Investigator escalation rate. This is the rate at which an initial reviewer flags a candidate to senior management or legal for formal investigation. A rising escalation rate proves the model is surfacing high-conviction, high-severity fraud rather than minor billing noise.
False positive rate (FPR) reduction. By driving down false positives, the system saved hundreds of collective human hours, preventing fatigue among the investigative team and improving morale.
Case closure rate and recovery velocity. This measures how quickly an investigator can confidently close a case thanks to comprehensive analytical interpretability reports.
Financial recovery rate ($). This is the ultimate bottom-line metric: tracking the actual dollar volume recovered or saved from fraudulent claims because the system intercepted them before payout.
Conclusion and Next Steps
Moving from a manual, heuristic-driven audit process to a layered machine learning pipeline on Databricks allowed the system to scale fraud detection across massive, high-dimensional claims data. Weighted-loss training, dense behavioral embeddings, and an ensemble-driven champion voting matrix worked together to intercept non-compliant and fraudulent claims before payout.
The roadmap ahead focuses on two initiatives to stay ahead of evolving fraud tactics.
Plain-English Explanations via Generative AI
Even a highly precise model still requires an auditor to verify why a claim was flagged. To close that gap, LLMs are being deployed to convert raw feature values and SHAP outputs into concise, investigator-ready summaries.
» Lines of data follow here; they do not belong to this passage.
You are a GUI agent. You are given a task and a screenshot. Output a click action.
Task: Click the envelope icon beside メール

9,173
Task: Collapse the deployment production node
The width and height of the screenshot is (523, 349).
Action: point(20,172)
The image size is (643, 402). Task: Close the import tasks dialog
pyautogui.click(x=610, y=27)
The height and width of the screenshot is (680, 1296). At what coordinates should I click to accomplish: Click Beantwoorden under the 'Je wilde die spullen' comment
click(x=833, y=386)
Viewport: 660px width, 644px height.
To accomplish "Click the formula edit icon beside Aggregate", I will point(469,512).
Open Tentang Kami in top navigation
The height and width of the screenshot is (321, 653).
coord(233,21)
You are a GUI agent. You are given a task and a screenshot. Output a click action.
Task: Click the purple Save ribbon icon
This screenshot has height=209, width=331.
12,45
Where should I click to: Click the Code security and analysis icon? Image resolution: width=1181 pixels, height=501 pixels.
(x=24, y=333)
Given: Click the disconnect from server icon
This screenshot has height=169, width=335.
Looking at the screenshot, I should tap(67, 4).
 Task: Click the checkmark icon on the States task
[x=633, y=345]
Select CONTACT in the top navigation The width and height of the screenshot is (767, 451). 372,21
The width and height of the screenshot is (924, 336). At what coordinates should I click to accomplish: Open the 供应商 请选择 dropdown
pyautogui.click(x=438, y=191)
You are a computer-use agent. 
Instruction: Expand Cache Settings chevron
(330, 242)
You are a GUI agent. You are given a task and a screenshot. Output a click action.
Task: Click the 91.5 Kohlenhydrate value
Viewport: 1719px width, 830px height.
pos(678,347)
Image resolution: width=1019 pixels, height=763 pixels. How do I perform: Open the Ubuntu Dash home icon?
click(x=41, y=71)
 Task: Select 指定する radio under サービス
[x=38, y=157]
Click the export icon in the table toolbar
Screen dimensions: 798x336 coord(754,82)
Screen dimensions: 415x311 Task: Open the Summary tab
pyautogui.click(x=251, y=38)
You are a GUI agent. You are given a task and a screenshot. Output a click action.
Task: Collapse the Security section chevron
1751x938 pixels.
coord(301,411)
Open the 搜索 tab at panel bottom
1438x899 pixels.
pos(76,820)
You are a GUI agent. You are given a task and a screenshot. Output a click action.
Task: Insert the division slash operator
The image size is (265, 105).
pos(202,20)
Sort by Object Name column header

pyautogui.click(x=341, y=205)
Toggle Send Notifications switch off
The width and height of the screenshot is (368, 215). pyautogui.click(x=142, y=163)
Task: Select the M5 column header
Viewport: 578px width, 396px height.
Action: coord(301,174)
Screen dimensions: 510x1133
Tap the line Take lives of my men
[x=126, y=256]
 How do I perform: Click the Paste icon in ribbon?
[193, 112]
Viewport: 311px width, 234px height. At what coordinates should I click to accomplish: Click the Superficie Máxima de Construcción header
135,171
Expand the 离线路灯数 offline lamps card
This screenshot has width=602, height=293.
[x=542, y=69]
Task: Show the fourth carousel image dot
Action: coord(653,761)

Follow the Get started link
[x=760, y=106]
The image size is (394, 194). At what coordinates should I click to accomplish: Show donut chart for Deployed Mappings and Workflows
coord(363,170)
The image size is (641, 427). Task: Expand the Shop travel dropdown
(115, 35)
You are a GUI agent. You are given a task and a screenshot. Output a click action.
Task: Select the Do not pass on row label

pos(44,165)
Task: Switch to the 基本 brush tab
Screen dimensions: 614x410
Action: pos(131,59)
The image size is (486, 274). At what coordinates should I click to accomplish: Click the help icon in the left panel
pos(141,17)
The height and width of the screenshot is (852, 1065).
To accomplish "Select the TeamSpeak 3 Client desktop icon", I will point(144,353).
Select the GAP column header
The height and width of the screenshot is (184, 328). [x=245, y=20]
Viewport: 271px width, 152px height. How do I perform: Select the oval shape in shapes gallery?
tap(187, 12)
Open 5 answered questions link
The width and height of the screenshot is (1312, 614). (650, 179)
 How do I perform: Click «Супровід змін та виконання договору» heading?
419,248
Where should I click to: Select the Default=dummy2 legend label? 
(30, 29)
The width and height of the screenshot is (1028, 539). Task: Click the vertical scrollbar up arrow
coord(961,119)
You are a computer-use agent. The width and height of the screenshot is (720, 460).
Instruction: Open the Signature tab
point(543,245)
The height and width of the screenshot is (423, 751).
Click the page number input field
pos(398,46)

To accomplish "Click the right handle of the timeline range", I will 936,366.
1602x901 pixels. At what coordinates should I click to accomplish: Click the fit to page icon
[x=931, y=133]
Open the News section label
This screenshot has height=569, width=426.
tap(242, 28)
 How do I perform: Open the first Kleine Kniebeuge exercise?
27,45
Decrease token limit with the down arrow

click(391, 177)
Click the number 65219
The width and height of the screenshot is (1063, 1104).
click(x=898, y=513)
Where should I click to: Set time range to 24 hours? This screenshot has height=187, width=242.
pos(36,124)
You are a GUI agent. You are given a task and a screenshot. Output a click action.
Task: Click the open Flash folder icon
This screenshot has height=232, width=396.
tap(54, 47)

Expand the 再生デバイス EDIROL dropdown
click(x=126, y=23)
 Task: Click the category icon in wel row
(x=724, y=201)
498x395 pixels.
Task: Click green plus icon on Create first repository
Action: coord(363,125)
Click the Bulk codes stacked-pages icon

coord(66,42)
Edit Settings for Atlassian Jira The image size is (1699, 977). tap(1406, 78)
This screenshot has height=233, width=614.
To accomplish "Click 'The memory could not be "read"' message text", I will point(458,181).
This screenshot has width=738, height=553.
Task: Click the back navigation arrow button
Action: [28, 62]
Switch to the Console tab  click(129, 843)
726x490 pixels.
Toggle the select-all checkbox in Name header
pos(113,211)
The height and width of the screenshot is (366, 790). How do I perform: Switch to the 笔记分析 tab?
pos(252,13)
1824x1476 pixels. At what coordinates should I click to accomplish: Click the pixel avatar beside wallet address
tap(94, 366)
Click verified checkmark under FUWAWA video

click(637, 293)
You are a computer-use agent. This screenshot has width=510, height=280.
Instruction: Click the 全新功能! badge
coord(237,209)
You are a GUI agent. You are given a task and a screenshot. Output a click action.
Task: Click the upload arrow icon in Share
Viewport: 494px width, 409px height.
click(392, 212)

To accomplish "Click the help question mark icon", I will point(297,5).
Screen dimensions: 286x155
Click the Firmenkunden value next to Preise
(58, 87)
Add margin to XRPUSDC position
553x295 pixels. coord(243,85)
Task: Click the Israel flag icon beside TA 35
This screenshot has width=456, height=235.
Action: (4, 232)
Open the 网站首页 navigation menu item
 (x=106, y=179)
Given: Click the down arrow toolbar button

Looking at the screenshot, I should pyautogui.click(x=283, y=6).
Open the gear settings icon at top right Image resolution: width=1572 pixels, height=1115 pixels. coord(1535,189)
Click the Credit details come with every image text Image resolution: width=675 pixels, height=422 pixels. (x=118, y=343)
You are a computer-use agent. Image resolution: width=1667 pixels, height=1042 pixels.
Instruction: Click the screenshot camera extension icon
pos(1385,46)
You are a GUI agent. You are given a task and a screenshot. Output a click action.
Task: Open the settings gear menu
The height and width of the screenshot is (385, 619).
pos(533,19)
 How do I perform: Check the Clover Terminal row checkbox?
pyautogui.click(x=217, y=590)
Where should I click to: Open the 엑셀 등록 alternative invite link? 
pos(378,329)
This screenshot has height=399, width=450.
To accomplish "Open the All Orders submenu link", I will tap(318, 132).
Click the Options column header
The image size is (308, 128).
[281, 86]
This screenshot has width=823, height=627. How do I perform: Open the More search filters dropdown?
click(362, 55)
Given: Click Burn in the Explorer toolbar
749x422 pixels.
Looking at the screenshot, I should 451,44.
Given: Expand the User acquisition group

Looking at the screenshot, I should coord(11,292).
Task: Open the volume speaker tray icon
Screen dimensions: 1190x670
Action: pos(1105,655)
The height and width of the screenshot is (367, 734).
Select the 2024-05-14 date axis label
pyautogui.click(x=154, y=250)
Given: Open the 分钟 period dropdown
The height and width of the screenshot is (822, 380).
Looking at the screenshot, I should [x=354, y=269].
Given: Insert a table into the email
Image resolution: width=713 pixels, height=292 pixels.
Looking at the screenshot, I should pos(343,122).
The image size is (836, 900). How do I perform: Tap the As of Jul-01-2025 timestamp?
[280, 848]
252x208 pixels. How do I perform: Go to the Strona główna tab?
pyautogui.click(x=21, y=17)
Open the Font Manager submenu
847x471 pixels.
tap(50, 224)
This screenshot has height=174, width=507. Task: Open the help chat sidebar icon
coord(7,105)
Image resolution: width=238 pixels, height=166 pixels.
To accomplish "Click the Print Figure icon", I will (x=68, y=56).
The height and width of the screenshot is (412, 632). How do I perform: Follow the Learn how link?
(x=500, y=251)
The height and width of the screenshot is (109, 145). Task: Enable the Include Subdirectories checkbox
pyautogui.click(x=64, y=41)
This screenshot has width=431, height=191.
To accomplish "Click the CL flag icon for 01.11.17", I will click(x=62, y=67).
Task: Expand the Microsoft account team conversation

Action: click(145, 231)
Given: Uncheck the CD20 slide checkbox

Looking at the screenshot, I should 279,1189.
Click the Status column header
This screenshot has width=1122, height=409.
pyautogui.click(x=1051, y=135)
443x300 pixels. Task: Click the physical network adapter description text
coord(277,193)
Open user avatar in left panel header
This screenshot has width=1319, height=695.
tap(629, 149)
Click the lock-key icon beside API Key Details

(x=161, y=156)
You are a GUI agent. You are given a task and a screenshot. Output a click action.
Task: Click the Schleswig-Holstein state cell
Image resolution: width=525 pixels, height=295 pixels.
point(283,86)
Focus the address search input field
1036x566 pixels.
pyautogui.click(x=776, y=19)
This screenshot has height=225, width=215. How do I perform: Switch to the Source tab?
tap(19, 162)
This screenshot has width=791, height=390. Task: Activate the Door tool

For example:
This claim was flagged as high priority because Provider X billed an unusually high volume of billable codes within a single day, combined with an uncharacteristic spike in upcoding for procedure code 99214 relative to their local peer group.
This gives investigators immediate context, removing the need to interpret raw model output manually.
Stronger Vector Spaces via Contrastive Learning and Attention
Two architectural upgrades are planned to catch more complex, interconnected fraud patterns:
- Self-supervised contrastive learning: Grouping normal billing patterns together while pushing anomalies apart in the embedding space, sharpening separation between fraud and non-fraud even under extreme class imbalance, where labeled fraud examples are scarce.
- Attention-based deep learning: Adding transformer-style attention layers to model dependencies across claim lines and patient timelines, enabling detection of fragmented fraud schemes spread across multiple providers: patterns standard tabular models tend to miss.